Estados Unidos continúa reforzando su presencia militar en Medio Oriente ante la posibilidad de un ataque contra Irán. El grupo de combate del portaaviones USS Abraham Lincoln ya se encuentra en el Océano Índico tras abandonar el Mar de China Meridional por orden directa del presidente Donald Trump.
Por The War Zone / Traducción libre al castellano por lapatilla.com
El despliegue incluye un incremento en la llegada de aviones de carga y naves de reabastecimiento de combustible. El mandatario calificó la fuerza como una armada masiva y afirmó que el objetivo es vigilar de cerca los movimientos del gobierno iraní.

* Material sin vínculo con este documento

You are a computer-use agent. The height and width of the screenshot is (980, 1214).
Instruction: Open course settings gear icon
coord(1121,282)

Tensiones por la represión interna en Irán
Estos movimientos ocurren en un contexto de máxima tensión tras las amenazas de la Casa Blanca de intervenir militarmente debido a la represión del régimen iraní contra manifestantes, la cual habría dejado miles de víctimas. Aunque el mandatario afirmó haber frenado cientos de ejecuciones, el gobierno de Irán calificó dicha cifra como falsa. Sin embargo, conforme se restablece el servicio de internet en el país, surgen reportes que sugieren que la cifra de muertos podría ser mucho mayor a las estimaciones iniciales.
El despliegue del portaaviones aporta un poder de fuego considerable, apoyado por aviones de combate de última generación y barcos equipados con misiles. A esto se suman aviones caza adicionales que llegaron desde el Reino Unido a bases en Jordania.

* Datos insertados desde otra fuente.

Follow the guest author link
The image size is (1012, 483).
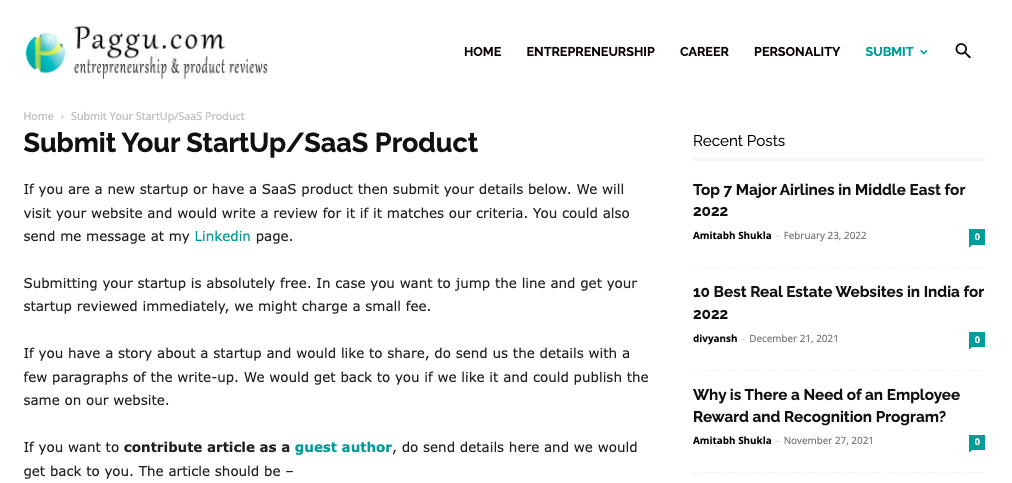343,447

Puntos clave del conflicto:
* Seguridad Energética: Expertos advierten que Irán podría intentar bloquear el Estrecho de Ormuz, una vía vital por donde pasa una quinta parte del petróleo mundial.
* Postura de Aliados: Israel ha instado a la cautela para asegurar que existan defensas suficientes ante una posible respuesta iraní, aunque sus mandos militares estiman que un ataque es probable.
* Coalición Internacional: El Reino Unido ha enviado aviones de combate a Qatar para reforzar la seguridad en el Golfo.
Desafíos geopolíticos
La inteligencia estadounidense observa con atención la fragilidad del control del gobierno iraní. Se estima que la inestabilidad actual —derivada de la crisis económica, la sequía y el descontento social— podría desembocar en un cambio de mando.
Sin embargo, analistas advierten sobre la complejidad de una transición en un país con tantas minorías étnicas. Un colapso del gobierno central podría activar tensiones en las fronteras con países vecinos como Azerbaiyán, Turquía e Irak. Por ahora, los actores regionales se encuentran en estado de alerta máxima.